The court also pointed out that the protesters may nonetheless exercise their free speech rights by displaying signs, distributing literature, and by “speaking conversationally anywhere or anytime they choose,” activities which are quite different from blockading entrances to the clinics.

Finally, the convicted protesters argued they lacked the requisite criminal intent since their sole objective was “to save the lives of unborn children.” The court disagreed, holding that regardless of what the protesters’ “ultimate purpose” may have been, they nonetheless blocked the clinic intending to prevent abortions, and accordingly violated FACE.

U.S. Supreme Court Allows Wisconsin Tuition Voucher Plan to Stand

The school choice movement promoting tuition vouchers for private and parochial schools gained unprecedented momentum recently when the U.S. Supreme Court refused to review Wiscon—sin’s controversial school voucher program. Early last summer, Wisconsin’s top court had ruled that the Milwaukee Parental Choice Program (MPCP) was constitutional even though it made state money available to religious schools, because the tuition reimbursement was payable to the parents, who then had the choice of selecting a public or private school. The controversial decision was immediately appealed to the U.S. Supreme Court by voucher opponents who insist that such vouchers breach the constitutionally mandated separation of church and state.

But, by an 8-1 vote, the U.S. Supreme Court refused to review the Wisconsin decision, thus lending its informal “approval” to the Milwaukee voucher program. The supreme courts of four other states are currently considering voucher programs similar to the Wisconsin tuition reimbursement plan, and any or all of those decisions will likely also be appealed to the highest court in the land. But for now, anyway, the Supreme Court justices are declining to embroil themselves in a growing national debate over the use of public funds by private religious and parochial schools.

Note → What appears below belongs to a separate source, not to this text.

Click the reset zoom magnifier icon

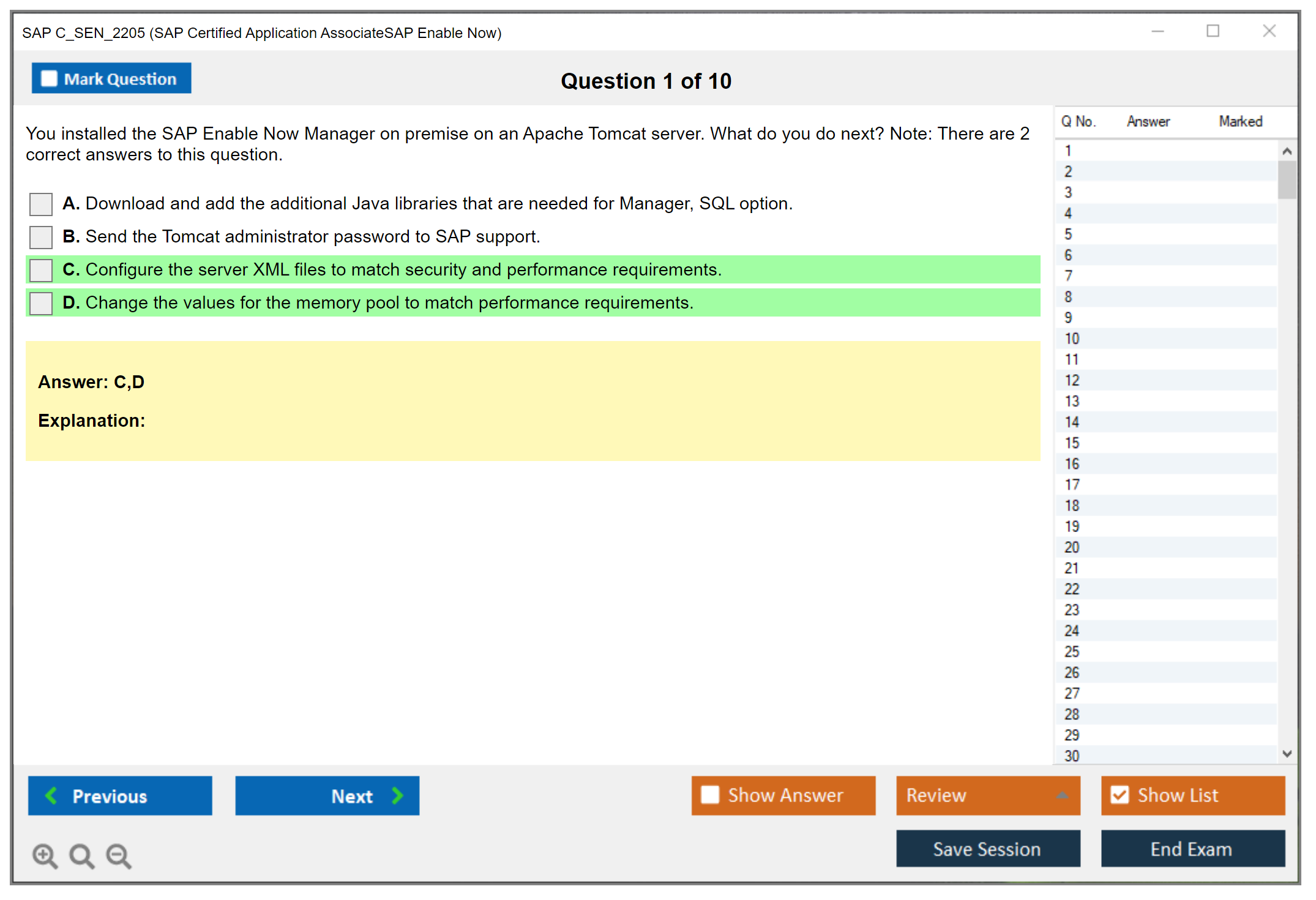coord(81,855)
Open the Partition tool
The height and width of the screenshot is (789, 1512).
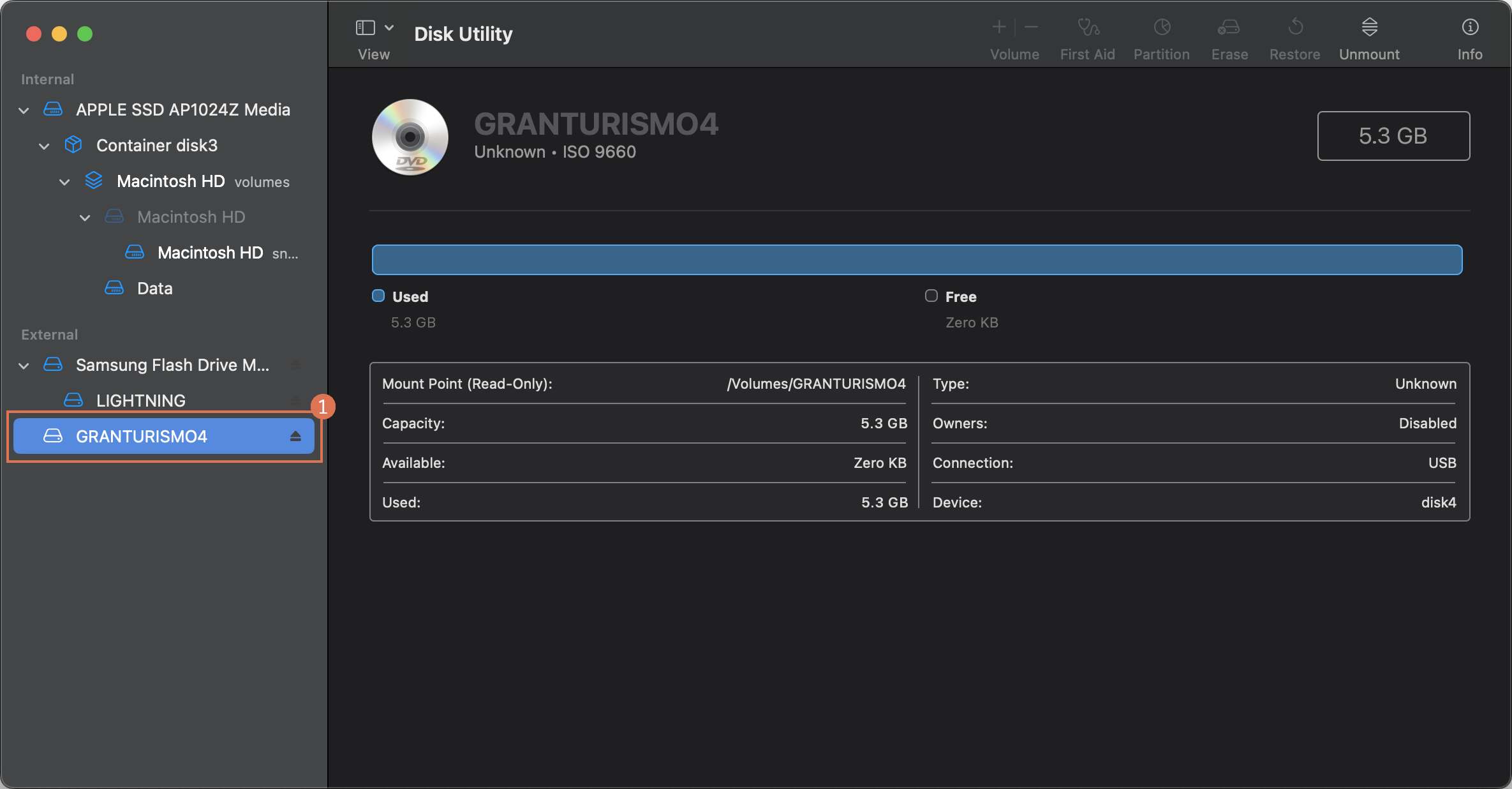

The experimental Milwaukee program currently would provide up to $70 million for some 15,000 low-income students to attend private schools, whether religious or secular. The detractors insist that such schemes will divert sorely needed resources from public schools already in desperate financial need. Proponents argue vouchers allow poor students the opportunity to choose quality schools and force inferior public schools competitively to improve their educational programs.

The U.S. Supreme Court’s refusal to consider the Wisconsin voucher program will be interpreted as a partial victory for both sides, although it is clear that the Wisconsin program will now serve as a prototype for other states considering similar tuition reimbursement schemes. Still unanswered also is the ongoing concern of parental schools regarding the nature and extent of government regulations and intrusion that is inevitably linked to state funding of private organizations.